EXERCISE DIRECTIONS:
Starting with the line that has "How do I perform: Show", retype each line down to the end of the entries below, without leaving any out or adding any.

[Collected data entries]
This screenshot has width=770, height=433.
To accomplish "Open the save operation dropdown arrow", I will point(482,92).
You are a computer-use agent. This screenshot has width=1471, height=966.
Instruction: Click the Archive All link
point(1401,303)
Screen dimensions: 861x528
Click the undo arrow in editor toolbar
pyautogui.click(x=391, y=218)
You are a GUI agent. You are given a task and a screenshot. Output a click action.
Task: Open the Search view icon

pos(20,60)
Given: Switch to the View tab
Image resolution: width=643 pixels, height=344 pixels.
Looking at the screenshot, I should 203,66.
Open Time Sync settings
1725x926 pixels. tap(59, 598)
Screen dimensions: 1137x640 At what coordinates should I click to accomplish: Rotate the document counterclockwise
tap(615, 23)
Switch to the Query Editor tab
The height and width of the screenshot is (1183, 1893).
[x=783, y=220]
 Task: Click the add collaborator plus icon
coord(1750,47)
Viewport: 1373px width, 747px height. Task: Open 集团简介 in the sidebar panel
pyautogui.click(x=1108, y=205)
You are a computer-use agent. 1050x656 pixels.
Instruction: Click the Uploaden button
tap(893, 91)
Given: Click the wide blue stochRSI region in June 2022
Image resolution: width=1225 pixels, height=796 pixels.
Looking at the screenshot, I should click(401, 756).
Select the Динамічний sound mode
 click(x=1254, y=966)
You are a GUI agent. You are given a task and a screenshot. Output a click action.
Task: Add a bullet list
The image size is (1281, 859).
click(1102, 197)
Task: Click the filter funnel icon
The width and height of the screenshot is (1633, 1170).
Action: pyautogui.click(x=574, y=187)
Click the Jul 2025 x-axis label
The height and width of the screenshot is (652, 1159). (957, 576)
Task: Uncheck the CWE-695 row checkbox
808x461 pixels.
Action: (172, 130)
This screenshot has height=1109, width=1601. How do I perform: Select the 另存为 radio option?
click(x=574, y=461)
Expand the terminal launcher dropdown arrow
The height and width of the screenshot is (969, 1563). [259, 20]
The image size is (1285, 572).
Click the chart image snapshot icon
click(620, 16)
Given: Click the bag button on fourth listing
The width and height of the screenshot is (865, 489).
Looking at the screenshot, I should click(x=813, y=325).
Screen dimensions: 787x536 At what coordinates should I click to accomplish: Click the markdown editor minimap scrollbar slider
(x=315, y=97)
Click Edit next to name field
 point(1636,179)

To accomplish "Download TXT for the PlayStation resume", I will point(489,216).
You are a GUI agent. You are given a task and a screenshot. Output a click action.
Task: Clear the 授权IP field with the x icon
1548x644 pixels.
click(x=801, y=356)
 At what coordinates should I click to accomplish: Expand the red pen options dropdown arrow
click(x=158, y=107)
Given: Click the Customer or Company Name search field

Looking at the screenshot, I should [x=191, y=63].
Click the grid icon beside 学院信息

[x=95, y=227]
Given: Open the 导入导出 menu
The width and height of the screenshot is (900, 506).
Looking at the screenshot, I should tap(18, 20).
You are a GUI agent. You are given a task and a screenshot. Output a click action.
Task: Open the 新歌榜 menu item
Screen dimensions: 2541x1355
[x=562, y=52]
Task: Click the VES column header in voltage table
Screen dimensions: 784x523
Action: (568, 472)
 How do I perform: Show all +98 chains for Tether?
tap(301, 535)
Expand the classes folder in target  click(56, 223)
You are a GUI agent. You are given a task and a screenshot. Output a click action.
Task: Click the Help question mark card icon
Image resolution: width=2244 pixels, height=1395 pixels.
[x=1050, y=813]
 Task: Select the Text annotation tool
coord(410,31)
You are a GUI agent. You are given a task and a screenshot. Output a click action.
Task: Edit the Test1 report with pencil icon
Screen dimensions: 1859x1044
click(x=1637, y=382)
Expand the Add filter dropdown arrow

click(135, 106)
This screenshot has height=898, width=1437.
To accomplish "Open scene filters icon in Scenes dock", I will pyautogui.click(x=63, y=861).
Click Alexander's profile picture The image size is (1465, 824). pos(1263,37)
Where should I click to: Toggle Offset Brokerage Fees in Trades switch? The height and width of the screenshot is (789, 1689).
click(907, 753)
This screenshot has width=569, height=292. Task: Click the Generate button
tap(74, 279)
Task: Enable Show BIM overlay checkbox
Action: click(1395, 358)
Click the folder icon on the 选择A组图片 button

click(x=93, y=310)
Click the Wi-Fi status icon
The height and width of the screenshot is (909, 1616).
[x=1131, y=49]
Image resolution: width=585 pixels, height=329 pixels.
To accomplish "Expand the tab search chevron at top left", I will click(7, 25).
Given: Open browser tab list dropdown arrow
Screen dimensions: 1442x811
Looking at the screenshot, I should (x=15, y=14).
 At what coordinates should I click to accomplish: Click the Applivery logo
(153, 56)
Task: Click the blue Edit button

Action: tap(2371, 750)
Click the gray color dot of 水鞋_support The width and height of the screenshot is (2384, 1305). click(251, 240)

SOLUTION TO THIS PROBLEM:
 How do I perform: Show all +98 chains for Tether?
tap(301, 535)
Expand the classes folder in target  click(56, 223)
You are a GUI agent. You are given a task and a screenshot. Output a click action.
Task: Click the Help question mark card icon
Image resolution: width=2244 pixels, height=1395 pixels.
[x=1050, y=813]
 Task: Select the Text annotation tool
coord(410,31)
You are a GUI agent. You are given a task and a screenshot. Output a click action.
Task: Edit the Test1 report with pencil icon
Screen dimensions: 1859x1044
click(x=1637, y=382)
Expand the Add filter dropdown arrow

click(135, 106)
This screenshot has height=898, width=1437.
To accomplish "Open scene filters icon in Scenes dock", I will pyautogui.click(x=63, y=861).
Click Alexander's profile picture The image size is (1465, 824). pos(1263,37)
Where should I click to: Toggle Offset Brokerage Fees in Trades switch? The height and width of the screenshot is (789, 1689).
click(907, 753)
This screenshot has width=569, height=292. Task: Click the Generate button
tap(74, 279)
Task: Enable Show BIM overlay checkbox
Action: click(1395, 358)
Click the folder icon on the 选择A组图片 button

click(x=93, y=310)
Click the Wi-Fi status icon
The height and width of the screenshot is (909, 1616).
[x=1131, y=49]
Image resolution: width=585 pixels, height=329 pixels.
To accomplish "Expand the tab search chevron at top left", I will click(7, 25).
Given: Open browser tab list dropdown arrow
Screen dimensions: 1442x811
Looking at the screenshot, I should (x=15, y=14).
 At what coordinates should I click to accomplish: Click the Applivery logo
(153, 56)
Task: Click the blue Edit button

Action: tap(2371, 750)
Click the gray color dot of 水鞋_support The width and height of the screenshot is (2384, 1305). click(251, 240)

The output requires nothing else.